If you walked by Jonathan on the sidewalks of downtown Washington, D.C., he’d strike you as your pretty typical young, educated white guy in a dark suit. Which is to say, he looks like just another think-tanker in the nation’s capital.

But Jonathan’s story is not what you’d expect just by looking at him. Because although Jonathan looks white, his father was black.

“My father told me when I was very young that I may be treated differently because of who I was,” Jonathan recounted. “But he told me to deal with it and move on. As I got older, I realized that I didn’t have to go through anything like what my dad’s generation went through, let alone the generations before him.”

Jonathan Blanks (right) as a baby with his father, Paul A. Blanks Sr.

Jonathan grew up in Fort Wayne, Indiana. “My grandparents were born in Mississippi in the late 19th century and were part of the Great Migration that came north during Jim Crow,” Jonathan once recounted for Vox. “But although Fort Wayne was well north of the Mason-Dixon Line, segregation was a fact of life, if not a fact in law, in many Northern cities. Black people were only permitted to live in a small area in Fort Wayne, and that’s where my family went. During the early part of the 20th century, the KKK were a social and political force in Indiana. They would march in town and through the black neighborhood where my father’s family lived. Growing up, I was told about my grandfather standing at the door of the house with his gun drawn, calling the kids home while the Klan marched up the street.”

Jonathan came to appreciate many facets of America’s criminal justice system. His father was a retired 20-year police veteran, who instilled in Jonathan an abiding respect for law enforcement officers.
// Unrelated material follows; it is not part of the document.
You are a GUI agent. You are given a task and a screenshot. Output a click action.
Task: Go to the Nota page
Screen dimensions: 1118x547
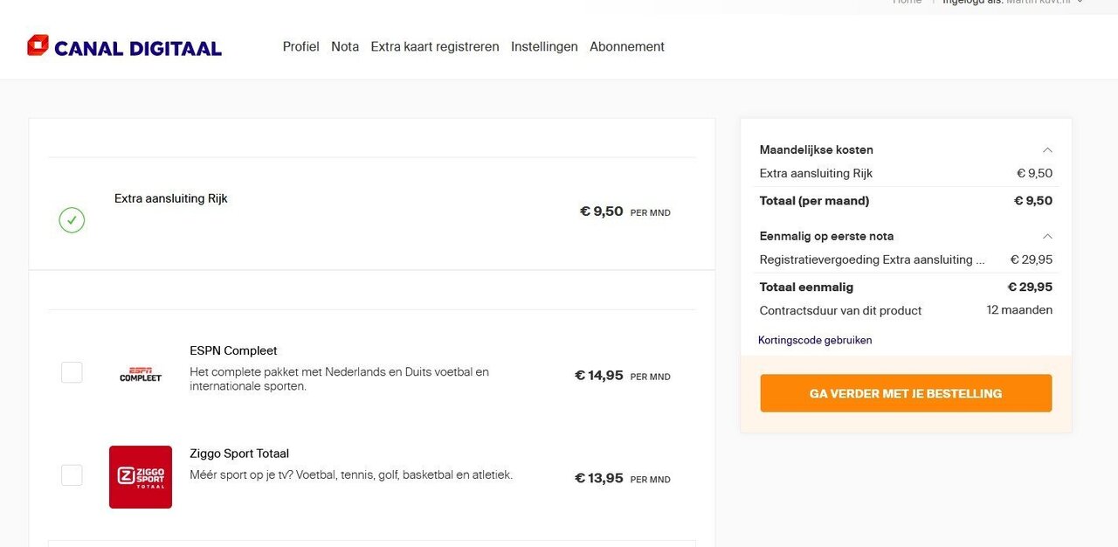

But Jonathan’s upbringing and neighborhood experiences also made him wary of arbitrary authority and abuse.

Jonathan eventually left Fort Wayne to attend Indiana University-Bloomington, where he majored in political science. In 2007, Jonathan joined the Cato Institute, where for 12 years he worked as a researcher in Cato’s Center for Constitutional Studies and its Project on Criminal Justice. He has published numerous columns in venues like the Washington PostThe New Republic, the Chicago TribuneDemocracy Journal, and many others.

“When it comes to ‘justice’ in the abstract,” Jonathan says, “it’s very easy to fall into a ‘good guys vs. bad guys’ mentality. But most people who commit crimes aren’t irredeemable villains, and not every cop is an unimpeachable hero. Our current system relies on these oversimplifications, and so it is imperative that we reorient ourselves and our system to deal with life as it is, not as we imagine it to be.”

Jonathan joined FREOPP in 2020. Soon after, the killing of George Floyd by a Minneapolis policeman thrust Jonathan’s work into the spotlight. In an essay for Democracy, Jonathan writes:

As the continuing protests and demonstrations remind us, police departments have been resisting serious reform for too long. Some departments have made positive changes…But almost all departments have nevertheless maintained the policies that inflict harm on communities — and specifically black communities — while protecting the officers who commit the most egregious acts against the public…There are steps police departments and local governments can take to reorient their actions toward the betterment of the communities they serve. But those steps don’t involve tear gas, riot gear, or rubber bullets.

Today, Jonathan is a Senior Fellow at FREOPP, where he continues his work on policing reform and criminal justice. “I’m excited to explore how criminal justice policy affects the least fortunate in American society, and to be a part of Avik and his team to move public policy forward to those who need it most.”

Jonathan lives in Washington with his wife, Dara Lind.